## What is being asked
Output everything from the line containing "You are a computer-use agent." down to the end of the entries as a numbered list, omitting blank lines and pictures.

Target pointing data
::::::
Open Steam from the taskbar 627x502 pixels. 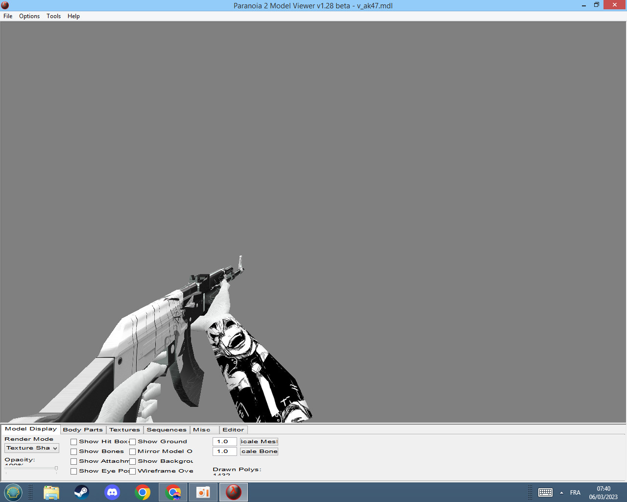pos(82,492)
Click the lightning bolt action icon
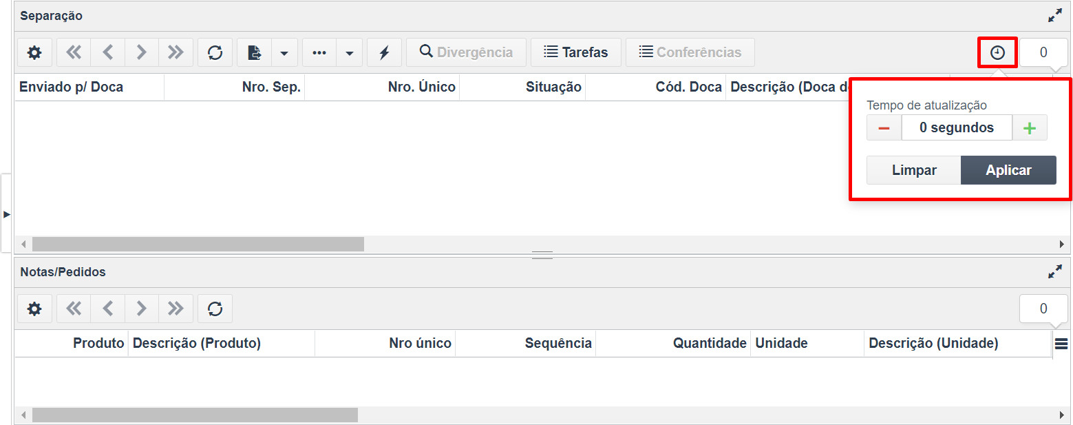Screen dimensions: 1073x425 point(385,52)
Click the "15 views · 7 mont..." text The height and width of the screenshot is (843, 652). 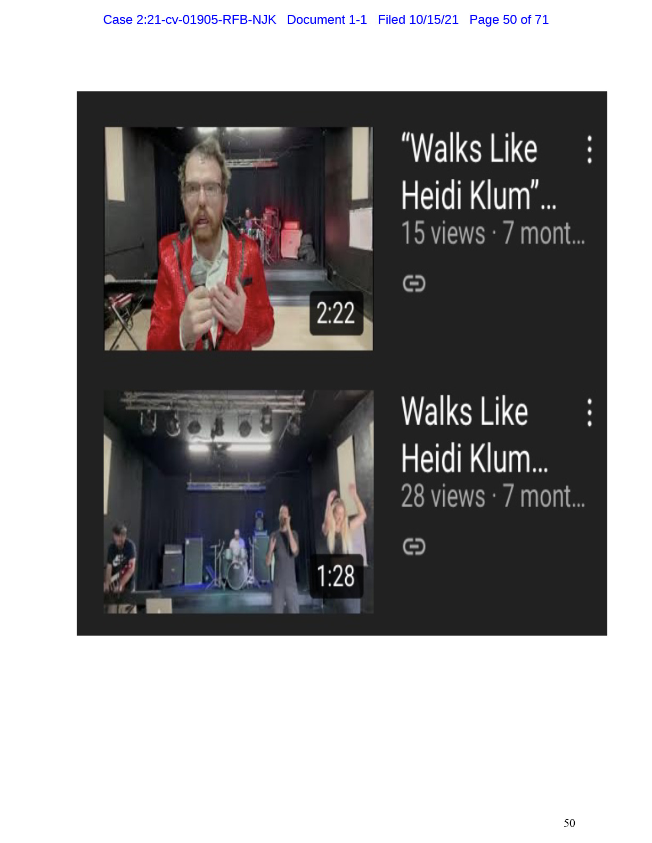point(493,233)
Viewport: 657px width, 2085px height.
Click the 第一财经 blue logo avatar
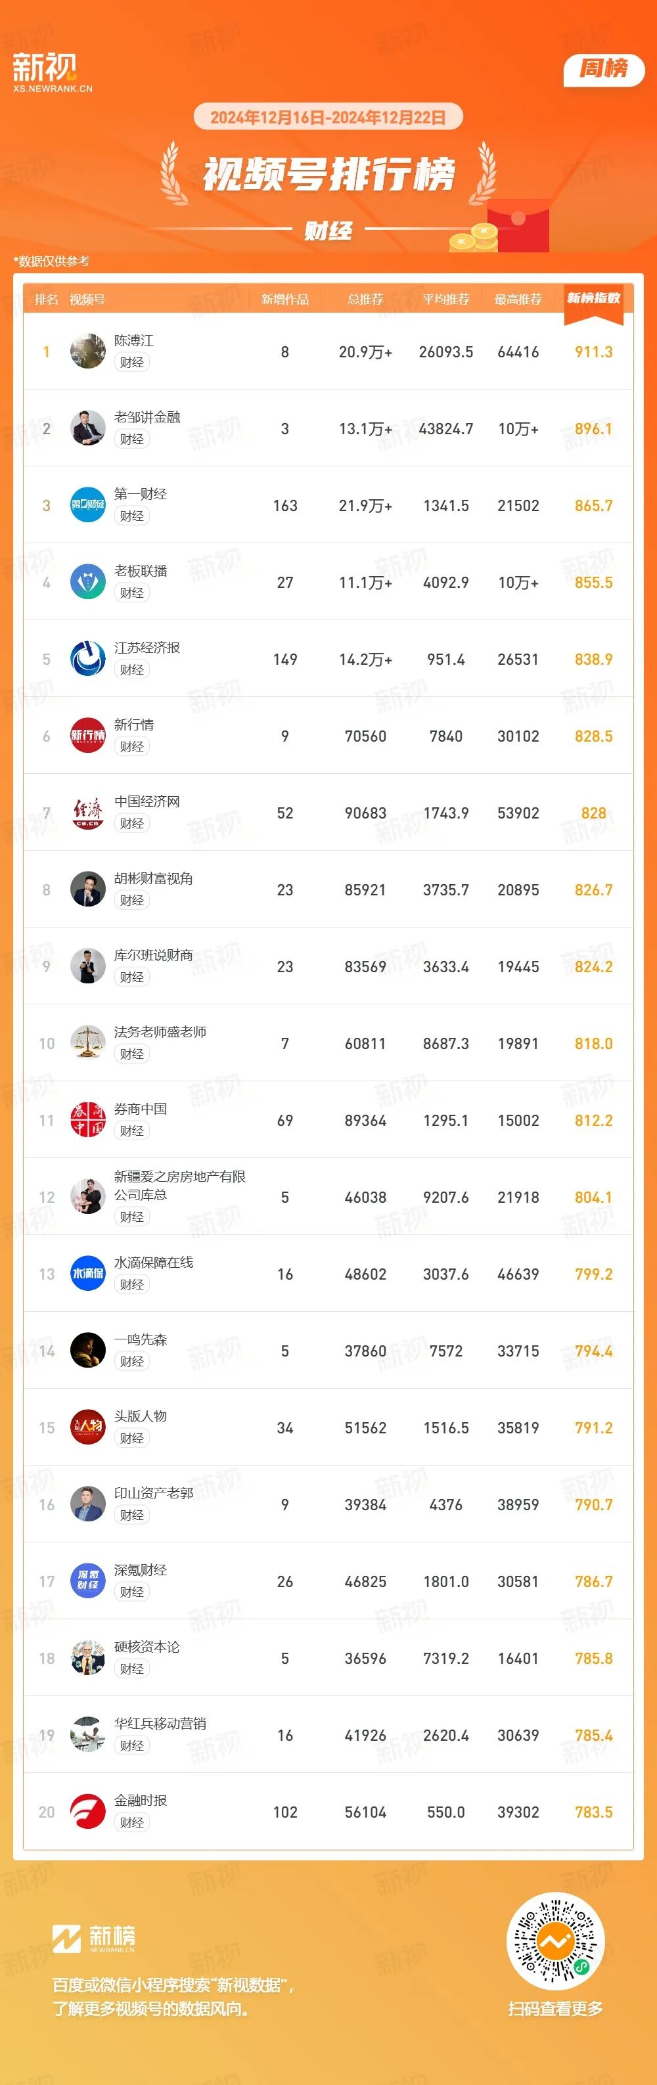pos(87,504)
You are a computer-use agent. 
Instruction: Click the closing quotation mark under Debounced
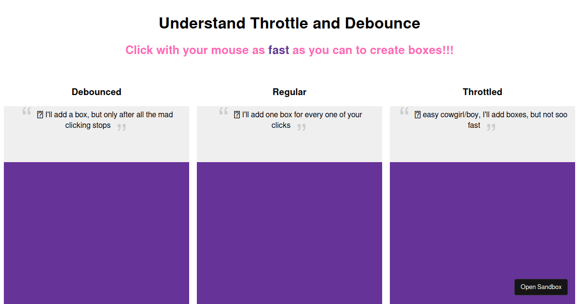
::::::
## Finished answer
1. You are a computer-use agent. 
2. Instruction: Click the closing quotation mark under Debounced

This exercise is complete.